Unequal treatment of a state's residents under the 14th Amendment right to domestic travel only occurs when a law expressly differentiates between residents based on their length or timing of residency.
Absent a violation of the right to travel, the equal protection claim should be assessed under rational basis review.
State's offender registration law is insufficiently punitive to base an ex post facto claim upon it; the stated purpose of the legislature was civil and regulatory.
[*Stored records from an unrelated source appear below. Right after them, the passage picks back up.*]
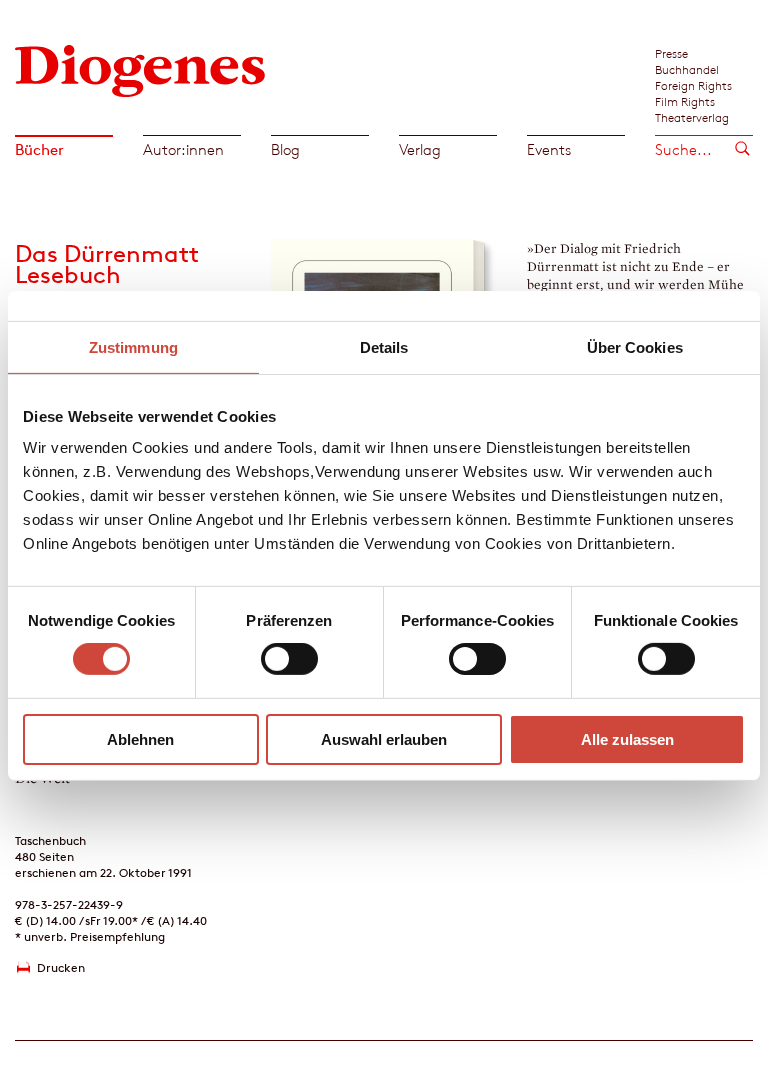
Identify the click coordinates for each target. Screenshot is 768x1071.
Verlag (420, 149)
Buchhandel (687, 69)
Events (549, 149)
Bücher (39, 149)
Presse (671, 53)
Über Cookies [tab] (635, 346)
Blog (285, 149)
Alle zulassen (627, 739)
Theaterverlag (692, 117)
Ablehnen (140, 739)
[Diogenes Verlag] (140, 69)
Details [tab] (384, 346)
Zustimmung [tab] (133, 346)
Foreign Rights (693, 85)
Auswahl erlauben (384, 739)
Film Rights (685, 101)
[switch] (289, 659)
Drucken (61, 967)
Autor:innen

In practice, it's sufficiently different from parole, as the status can't be revoked; its restraints and disabilities aren't sufficiently severe to make the law punitive; residency restrictions do not serve punitive aims, and there is sufficient connection to nonpunitive purposes; and the law is not excessive in relation to its aims.
CONCURRENCE:
The registration law is permissibly retroactive; it imposes obligations beyond those prescribed at the time of the offense.
CONCURRENCE/DISSENT:
Requiring registration of residents who are subject to registration in their prior state of residence puts those residents on unequal terms with residents of their present state who are shielded from registration requirments by a decision of the state's supreme court holding the registration requirment to be sufficiently punitive to trigger ex post facto scrutiny.
A resident of the instant state who then travelled to another state where they were subject to registration requirements would then have to register in the instant state upon their return, burdening the travel right.